El 20 de enero de 1486 consiguió ser recibido por los monarcas. Durante la audiencia, Fernando se mostró frío y evasivo, pero no así Isabel, quien juzgó conveniente someter los planes de Colón a una comisión de peritos, tal como había sucedido en Portugal. Además, le fue concedida una pequeña pensión en tanto los expertos deliberasen y se le procuró alojamiento en Salamanca, ciudad donde se instaló Colón con su hijo Diego, a quien hizo venir de Portugal después de que su esposa falleciese.
En principio, la junta de técnicos fue contraria a los planes colombinos, por considerarlos erróneos; en efecto, los cálculos de Colón situaban las costas o archipiélagos asiáticos a 750 leguas al oeste de las islas Canarias, lo que realmente era inexacto. Los reyes dieron a conocer esta resolución al interesado en Málaga, aunque le prometieron volver a tratar el asunto cuando finalizase la guerra de Granada contra los musulmanes. Durante la espera, el descubrimiento del cabo de Buena Esperanza por parte portuguesa, que suponía la apertura de una ruta hacia la India circunnavegando el continente africano, restó interés al proyecto colombino de llegar a las mismas tierras por occidente.
Ante la lentitud de la monarquía española en tomar una decisión, el genovés decidió buscar fortuna en Francia. Se puso en camino y pasó de nuevo por La Rábida, donde su viejo amigo el prior le propuso demorar la partida y apremiar a los reyes. El Reino de Granada acababa de caer y la situación parecía volverse en su favor.

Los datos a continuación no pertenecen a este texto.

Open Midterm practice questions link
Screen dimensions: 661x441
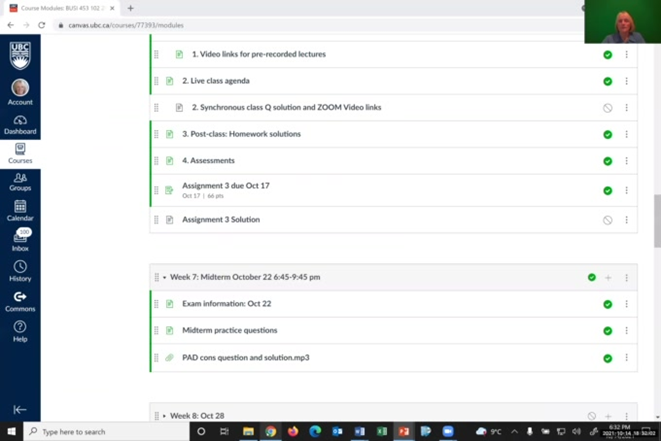tap(229, 330)
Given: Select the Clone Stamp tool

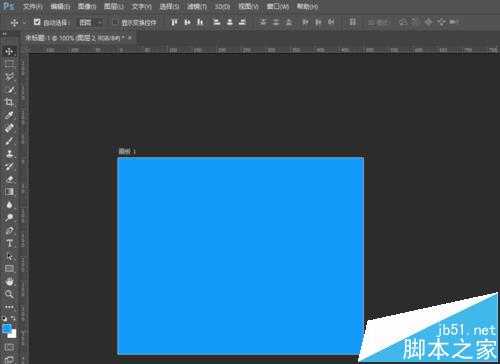Looking at the screenshot, I should 9,154.
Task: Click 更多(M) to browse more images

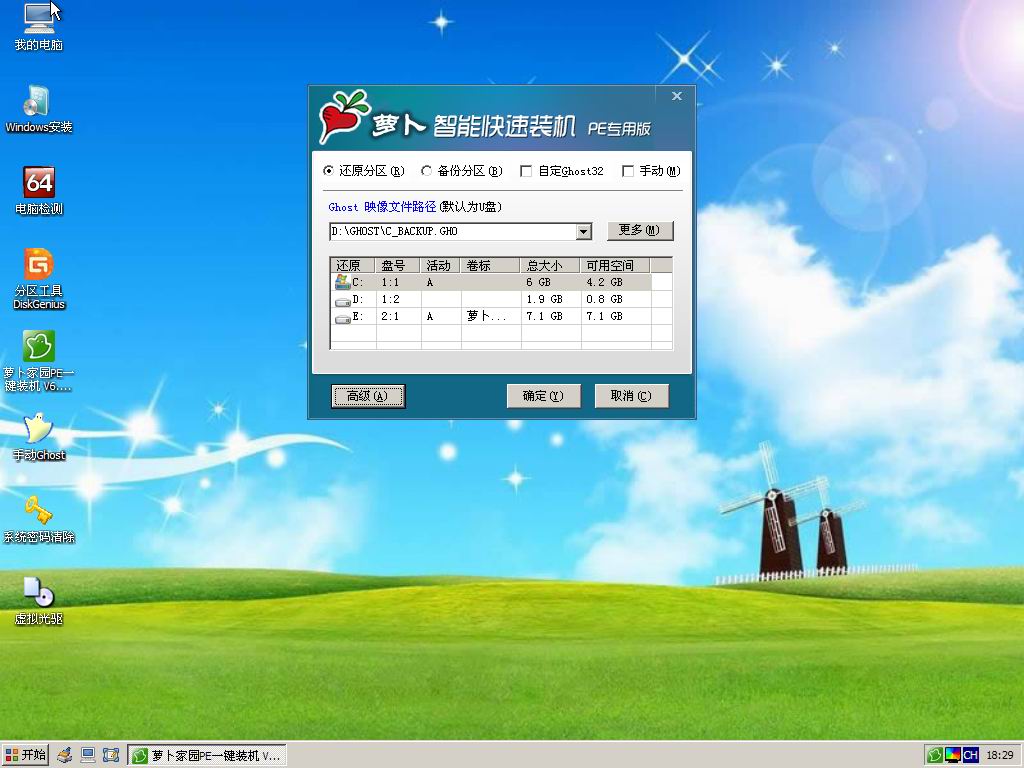Action: (x=640, y=231)
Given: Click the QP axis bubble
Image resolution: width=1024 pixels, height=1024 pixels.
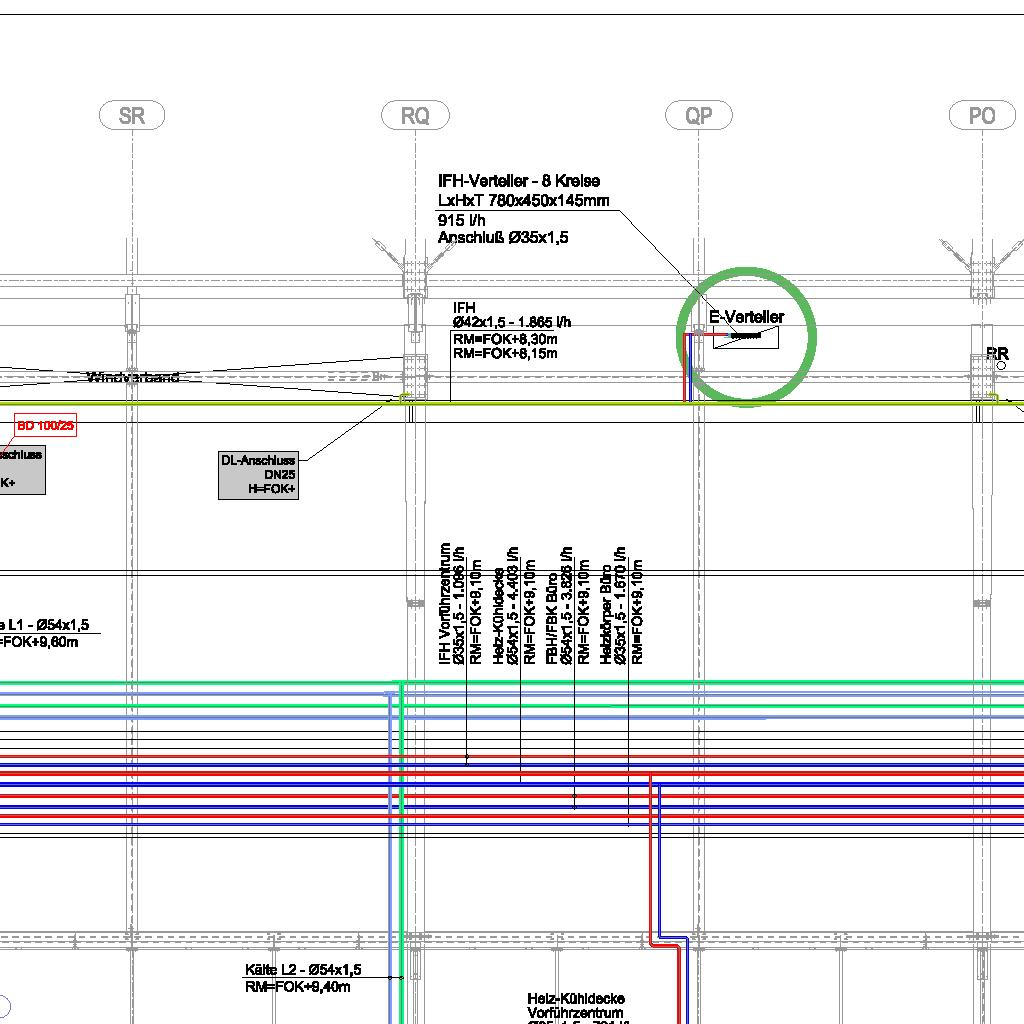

Durante una nueva audiencia con los soberanos, Colón exigió ser nombrado Gran Al-mirante de la Mar Océana y virrey de todas las tierras que descubriese, además de pedir un 10 por 100 de los beneficios generados por la expedición. Fernando se enfadó y puso fin a la entrevista; Colón, resignado a continuar su peregrinación, emprendió de nuevo viaje hacia Francia. Llevaba dos horas de camino cuando fue alcanzado por un emisario: un judío converso, el tesorero del reino Luis Santángel, había hecho triunfar su causa y convencido a la reina Isabel, ofreciéndose a adelantar el dinero necesario para la expedición. Por fin, el sueño de Colón iba a hacerse realidad.